In their study “Dying to Learn: A Scoping Review of Breast and Cervical Cancer Studies Focusing on Black Canadian Women,” researchers including the University of Toronto’s Aisha Lofters, Onye Nnorom and Nakia Lee-Foon found a dearth of health research on breast and cervical cancer in Black Canadian women, with women from sub-Saharan Africa appearing to have lower cervical and breast cancer screening rates, likely putting their health in greater jeopardy. Lee-Foon noted that insufficient data means the inability to prove claims of race-based discrepancies regarding treatment and care.
After enduring the long list of physical, emotional and societal effects of fibroids, apathy from those qualified to help adds insult to injury.
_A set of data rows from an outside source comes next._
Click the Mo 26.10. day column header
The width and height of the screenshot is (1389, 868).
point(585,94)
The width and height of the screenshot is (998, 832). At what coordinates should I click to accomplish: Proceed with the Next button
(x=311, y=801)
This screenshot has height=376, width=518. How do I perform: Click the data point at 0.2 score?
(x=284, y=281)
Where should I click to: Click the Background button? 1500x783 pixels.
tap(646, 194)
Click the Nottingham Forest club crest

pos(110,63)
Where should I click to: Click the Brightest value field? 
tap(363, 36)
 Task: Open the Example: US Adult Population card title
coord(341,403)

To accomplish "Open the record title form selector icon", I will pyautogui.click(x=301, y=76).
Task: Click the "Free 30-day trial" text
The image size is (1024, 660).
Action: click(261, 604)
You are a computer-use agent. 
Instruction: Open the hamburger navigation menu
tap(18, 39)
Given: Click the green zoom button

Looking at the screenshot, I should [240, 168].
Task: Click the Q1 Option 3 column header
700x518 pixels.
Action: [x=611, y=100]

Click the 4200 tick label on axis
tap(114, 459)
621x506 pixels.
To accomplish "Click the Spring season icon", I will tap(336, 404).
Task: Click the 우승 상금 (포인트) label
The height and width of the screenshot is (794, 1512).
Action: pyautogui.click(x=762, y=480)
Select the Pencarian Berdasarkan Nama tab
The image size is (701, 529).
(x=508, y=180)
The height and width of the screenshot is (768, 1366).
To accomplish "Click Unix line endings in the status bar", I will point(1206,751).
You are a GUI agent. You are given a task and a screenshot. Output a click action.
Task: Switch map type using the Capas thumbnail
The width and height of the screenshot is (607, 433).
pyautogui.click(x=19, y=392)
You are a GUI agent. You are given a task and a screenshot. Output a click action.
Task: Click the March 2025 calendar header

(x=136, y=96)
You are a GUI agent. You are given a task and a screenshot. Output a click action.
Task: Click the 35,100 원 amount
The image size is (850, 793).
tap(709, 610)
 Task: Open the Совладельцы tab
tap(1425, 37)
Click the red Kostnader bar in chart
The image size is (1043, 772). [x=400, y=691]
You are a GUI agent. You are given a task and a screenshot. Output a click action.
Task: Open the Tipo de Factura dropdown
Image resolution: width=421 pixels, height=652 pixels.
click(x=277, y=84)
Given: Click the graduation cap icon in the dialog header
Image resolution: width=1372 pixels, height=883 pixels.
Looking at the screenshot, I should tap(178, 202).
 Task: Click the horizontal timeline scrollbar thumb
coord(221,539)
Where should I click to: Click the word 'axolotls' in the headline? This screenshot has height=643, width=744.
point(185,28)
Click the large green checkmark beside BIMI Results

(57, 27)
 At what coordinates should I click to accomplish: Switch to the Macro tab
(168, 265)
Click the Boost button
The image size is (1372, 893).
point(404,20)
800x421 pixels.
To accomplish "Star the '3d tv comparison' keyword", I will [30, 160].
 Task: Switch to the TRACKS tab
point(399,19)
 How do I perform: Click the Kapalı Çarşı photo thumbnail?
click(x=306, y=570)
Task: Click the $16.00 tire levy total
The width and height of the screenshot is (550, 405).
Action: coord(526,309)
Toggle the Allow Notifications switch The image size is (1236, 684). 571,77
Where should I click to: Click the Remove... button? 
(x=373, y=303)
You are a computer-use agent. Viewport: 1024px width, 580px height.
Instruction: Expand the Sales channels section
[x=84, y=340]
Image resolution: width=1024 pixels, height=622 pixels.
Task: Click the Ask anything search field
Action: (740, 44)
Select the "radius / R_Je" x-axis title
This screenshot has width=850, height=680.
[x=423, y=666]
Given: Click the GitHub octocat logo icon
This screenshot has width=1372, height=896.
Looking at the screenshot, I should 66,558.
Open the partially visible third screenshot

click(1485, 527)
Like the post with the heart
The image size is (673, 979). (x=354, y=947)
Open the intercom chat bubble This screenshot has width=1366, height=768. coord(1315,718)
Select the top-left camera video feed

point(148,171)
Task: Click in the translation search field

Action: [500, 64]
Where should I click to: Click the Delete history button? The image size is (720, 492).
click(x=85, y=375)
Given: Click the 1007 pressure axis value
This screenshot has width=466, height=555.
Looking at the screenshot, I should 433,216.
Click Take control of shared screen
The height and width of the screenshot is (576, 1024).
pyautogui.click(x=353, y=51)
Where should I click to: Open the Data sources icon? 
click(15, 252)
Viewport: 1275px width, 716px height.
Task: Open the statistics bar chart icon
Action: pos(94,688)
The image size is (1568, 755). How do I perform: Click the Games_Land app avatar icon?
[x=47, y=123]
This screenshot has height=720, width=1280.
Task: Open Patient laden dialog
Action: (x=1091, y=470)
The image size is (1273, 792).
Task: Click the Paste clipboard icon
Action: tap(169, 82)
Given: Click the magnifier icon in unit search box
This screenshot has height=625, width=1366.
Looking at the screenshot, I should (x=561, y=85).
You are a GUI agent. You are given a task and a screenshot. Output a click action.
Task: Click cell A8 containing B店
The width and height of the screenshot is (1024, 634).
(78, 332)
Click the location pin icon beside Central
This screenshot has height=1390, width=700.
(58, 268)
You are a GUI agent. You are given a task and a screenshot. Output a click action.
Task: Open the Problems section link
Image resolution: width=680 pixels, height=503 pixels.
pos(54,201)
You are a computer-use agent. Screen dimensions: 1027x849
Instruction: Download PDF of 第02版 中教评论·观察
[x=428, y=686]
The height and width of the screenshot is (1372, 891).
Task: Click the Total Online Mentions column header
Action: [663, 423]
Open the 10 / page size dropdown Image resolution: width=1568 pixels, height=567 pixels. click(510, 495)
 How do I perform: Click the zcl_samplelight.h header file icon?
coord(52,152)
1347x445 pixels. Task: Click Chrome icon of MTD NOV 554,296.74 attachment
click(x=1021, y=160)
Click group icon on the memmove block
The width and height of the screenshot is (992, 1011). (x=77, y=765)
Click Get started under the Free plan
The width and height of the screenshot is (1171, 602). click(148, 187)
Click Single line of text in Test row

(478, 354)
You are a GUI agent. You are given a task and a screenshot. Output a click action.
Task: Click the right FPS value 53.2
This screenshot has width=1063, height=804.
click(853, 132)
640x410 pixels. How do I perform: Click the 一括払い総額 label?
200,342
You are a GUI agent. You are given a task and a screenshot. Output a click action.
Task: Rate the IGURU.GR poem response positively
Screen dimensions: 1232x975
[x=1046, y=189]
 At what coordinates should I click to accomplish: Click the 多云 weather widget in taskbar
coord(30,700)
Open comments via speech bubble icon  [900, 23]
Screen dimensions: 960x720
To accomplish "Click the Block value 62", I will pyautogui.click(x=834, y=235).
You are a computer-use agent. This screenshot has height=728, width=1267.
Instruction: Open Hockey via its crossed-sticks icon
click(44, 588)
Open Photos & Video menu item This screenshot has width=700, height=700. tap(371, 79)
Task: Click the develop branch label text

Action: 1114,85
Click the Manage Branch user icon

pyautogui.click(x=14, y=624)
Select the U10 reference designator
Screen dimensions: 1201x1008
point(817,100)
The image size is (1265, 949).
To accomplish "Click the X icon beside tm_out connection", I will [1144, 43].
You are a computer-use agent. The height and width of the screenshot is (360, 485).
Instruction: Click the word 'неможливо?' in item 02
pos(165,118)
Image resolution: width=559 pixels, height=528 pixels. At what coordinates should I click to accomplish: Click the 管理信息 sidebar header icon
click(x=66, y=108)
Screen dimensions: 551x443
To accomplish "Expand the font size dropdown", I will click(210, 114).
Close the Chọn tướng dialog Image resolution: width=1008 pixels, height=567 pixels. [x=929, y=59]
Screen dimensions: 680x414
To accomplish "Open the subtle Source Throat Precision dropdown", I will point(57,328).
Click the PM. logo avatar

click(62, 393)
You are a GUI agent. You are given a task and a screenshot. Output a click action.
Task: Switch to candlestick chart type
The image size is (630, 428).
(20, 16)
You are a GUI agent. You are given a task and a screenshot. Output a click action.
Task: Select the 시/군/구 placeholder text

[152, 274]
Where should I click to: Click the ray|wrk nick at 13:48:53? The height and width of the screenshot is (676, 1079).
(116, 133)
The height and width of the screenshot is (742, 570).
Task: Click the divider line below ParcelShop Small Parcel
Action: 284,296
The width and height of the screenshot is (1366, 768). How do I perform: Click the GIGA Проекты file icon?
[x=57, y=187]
A hysterectomy was one of the only treatments offered to Nadine Djimbi Ayaba, 37, a mutual investment company vice-president based in Montreal. Diagnosed with lupus in 2006, she had a checkup in 2016 that sparked her fibroid journey.
“My session was quick,” she says. “The doctor told me I had fibroids, but I spent more time talking to the resident. They didn’t take the time to explain or answer questions. I left feeling dismissed and lost.” Three years later, she was back for answers, and an ultrasound revealed five fibroids. This time, hysterectomy seemed to be the only treatment offered, even after she asked her doctor for other options.
“I was just asking questions,” Djimbi Ayaba says. “I told her I hadn’t decided whether I wanted children and wanted to keep the option open. She jumped to a choice that’s mine to make.”
My mom, Yvonne, a 69-year-old retired registered nurse living in Unionville, Ont., had heavy periods that caused years of pain, chronic anemia and migraines.
She wasn’t diagnosed with fibroids until 1975, after immigrating to Canada. Her suffering continued until a fateful referral to a new ob-gyn for my siblings’ births. “Meeting that doctor changed everything,” my mom says. “He took my suffering seriously, saying, ‘Let’s talk when you’re finished having children.’”
They did. At 33, my mom had a partial hysterectomy—no more fibroids or symptoms. My mom doesn’t understand why, a generation later, her daughters’ experiences match hers. My sister has fibroids, too. This past May, the largest of her five fibroids wrapped itself around one ovary, causing acute abdominal pain. She ended up in the ER and had the offending fibroid removed via an emergency myomectomy within two days.
Despite the often dark outlook, there is light on the horizon, teasing brighter days for fibroid sufferers. Kroft is hopeful about trends in research, care and treatment. “I’m excited by the focus on early and less invasive treatments, more patient-centred research and exploration into possible genetic factors.” She adds, “This all leads to improving the quality of life for sufferers, faster.”
I think the most exciting changes have little to do with data.
“I’ve noticed a cultural shift in medical training with more engagement and sensitivity toward ethnic groups,” says Kroft. “Incoming residents are more cognizant of race and gender bias and misinformation. It’s very encouraging for the future of care.”
Things are moving in the right direction, but it’s hard to keep faith when the progress is slow and finding answers remains a non-priority.
Until I can say with confidence that you won’t have an experience like mine or those of countless other sufferers, that you’ll get the treatment you deserve at the time you need it, we continue to wait while the silent timer ticks.